Multiple former employees pointed to what Gibbens, from the University of North Dakota, characterized as Wakefield’s “infatigable amount of energy.” He said it wasn’t uncommon for him to arrive at work to phone messages she’d left him at 4:30 in the morning.
He described Wakefield as someone who knows “when somebody is trying to play her.” But he also said she doesn’t take herself too seriously. He recalled a kitschy animatronic singing fish on her office wall, a nod to her love of fishing. And the time she declined to fly on Air Force Two from Washington, D.C., to North Dakota, choosing to take a commercial flight “like a regular person.”
“She said, ‘You gotta be really careful with that stuff. You don’t want to get used to that,’” Gibbens recalled.

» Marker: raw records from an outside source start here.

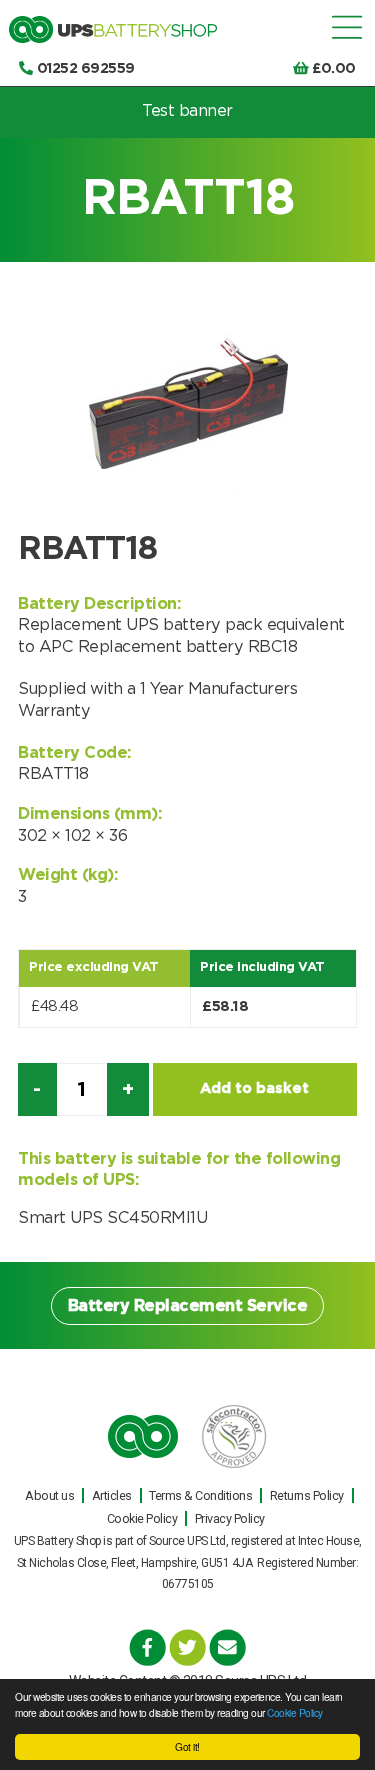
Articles (112, 1495)
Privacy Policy (230, 1518)
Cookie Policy (295, 1712)
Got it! (187, 1746)
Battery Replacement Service (188, 1306)
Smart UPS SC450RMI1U (112, 1218)
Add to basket (254, 1088)
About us (49, 1495)
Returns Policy (307, 1495)
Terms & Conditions (200, 1495)
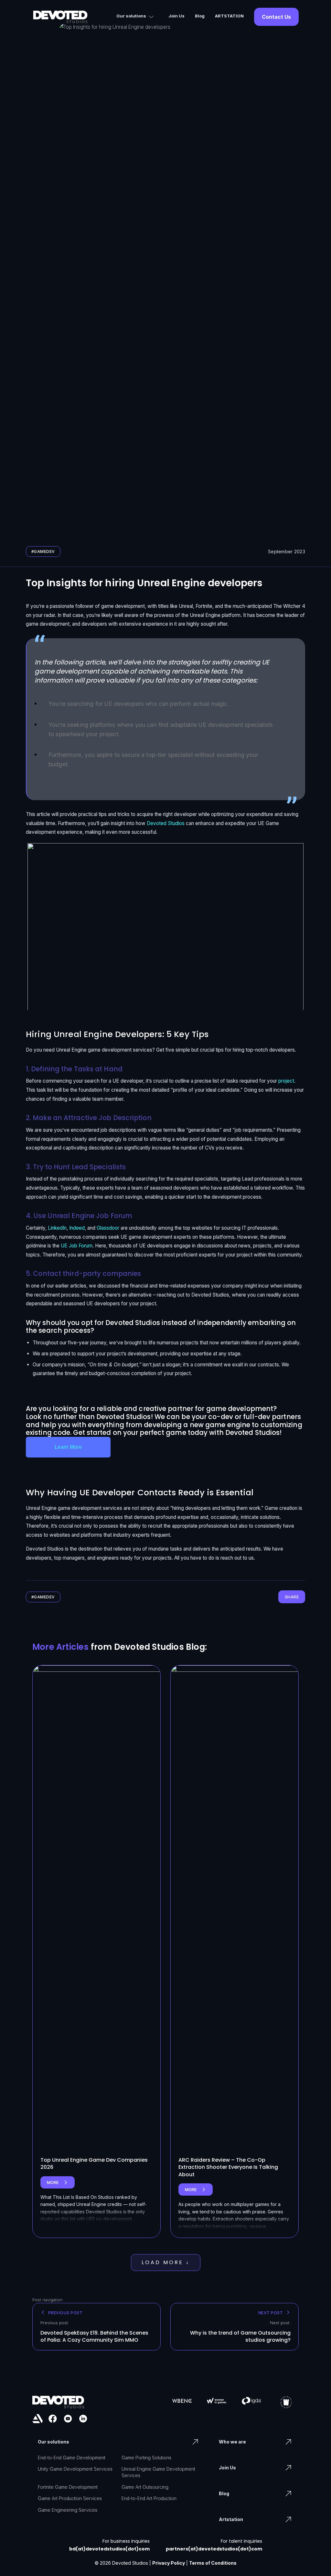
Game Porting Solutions (146, 2457)
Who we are (232, 2441)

The work ahead for Wakefield could be a stress test of her belief in the human value of public policy. Walensky has said the changes she hopes to implement at the CDC won’t happen overnight, and it’s likely they won’t be easy.
Much like the CDC in the current moment, in 2005 Wakefield found herself at a possible turning point. That year, Wakefield’s brother and two of his children were killed in a car accident that seriously injured her sister-in-law and young nephew.
“Health policy as a focal area of my work before, now felt of very little consequence,” Wakefield wrote at the time in the Journal of Forensic Nursing.
Then she received word that her former boss, Sen. Kent Conrad (D-N.D.), had joined with others to introduce the Wakefield Act, a bill aimed at improving emergency medical care for kids. Even though it didn’t pass, it reminded Wakefield that pulling the levers of government can have real-life consequences.
“They acknowledged my family’s loss and put their support behind legislation that can affect the lives of children of other families who may have a chance at survival,” Wakefield wrote. “Public policy is important—isn’t it?”